### Task details
The answer must consist only of the lines from the line with "You are a GUI" to the line with "You are a computer-use", both included, exactly as they stand below.

Stored data:
* * * * * * *
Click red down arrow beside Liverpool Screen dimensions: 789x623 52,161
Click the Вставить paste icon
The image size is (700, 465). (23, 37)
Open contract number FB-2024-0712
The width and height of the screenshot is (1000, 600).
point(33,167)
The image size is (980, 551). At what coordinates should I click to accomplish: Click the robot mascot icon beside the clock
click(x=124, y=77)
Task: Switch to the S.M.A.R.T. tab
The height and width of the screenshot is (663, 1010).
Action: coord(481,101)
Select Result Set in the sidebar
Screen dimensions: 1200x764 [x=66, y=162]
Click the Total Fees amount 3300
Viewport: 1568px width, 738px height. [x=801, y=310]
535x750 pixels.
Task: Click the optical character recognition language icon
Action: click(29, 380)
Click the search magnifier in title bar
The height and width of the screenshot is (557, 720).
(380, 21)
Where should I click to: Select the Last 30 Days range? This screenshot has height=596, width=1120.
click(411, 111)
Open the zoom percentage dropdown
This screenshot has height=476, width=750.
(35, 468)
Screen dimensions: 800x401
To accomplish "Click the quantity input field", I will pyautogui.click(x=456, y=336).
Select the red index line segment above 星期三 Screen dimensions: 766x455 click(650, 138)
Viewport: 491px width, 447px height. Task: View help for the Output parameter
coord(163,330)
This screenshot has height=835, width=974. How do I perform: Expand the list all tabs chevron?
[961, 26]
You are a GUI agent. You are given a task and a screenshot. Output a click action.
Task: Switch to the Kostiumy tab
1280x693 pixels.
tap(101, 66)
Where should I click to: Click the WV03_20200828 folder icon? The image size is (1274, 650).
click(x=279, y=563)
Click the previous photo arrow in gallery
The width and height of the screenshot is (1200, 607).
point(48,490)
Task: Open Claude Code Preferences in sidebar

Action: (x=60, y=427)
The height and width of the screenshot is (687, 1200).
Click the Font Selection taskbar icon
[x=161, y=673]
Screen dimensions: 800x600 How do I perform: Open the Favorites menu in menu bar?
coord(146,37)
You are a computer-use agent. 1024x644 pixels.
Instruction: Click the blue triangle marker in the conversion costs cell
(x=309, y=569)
* * * * * * *
### Answer for the task
You are a GUI agent. You are given a task and a screenshot. Output a click action.
Task: Switch to the Kostiumy tab
1280x693 pixels.
tap(101, 66)
Where should I click to: Click the WV03_20200828 folder icon? The image size is (1274, 650).
click(x=279, y=563)
Click the previous photo arrow in gallery
The width and height of the screenshot is (1200, 607).
point(48,490)
Task: Open Claude Code Preferences in sidebar

Action: (x=60, y=427)
The height and width of the screenshot is (687, 1200).
Click the Font Selection taskbar icon
[x=161, y=673]
Screen dimensions: 800x600 How do I perform: Open the Favorites menu in menu bar?
coord(146,37)
You are a computer-use agent. 1024x644 pixels.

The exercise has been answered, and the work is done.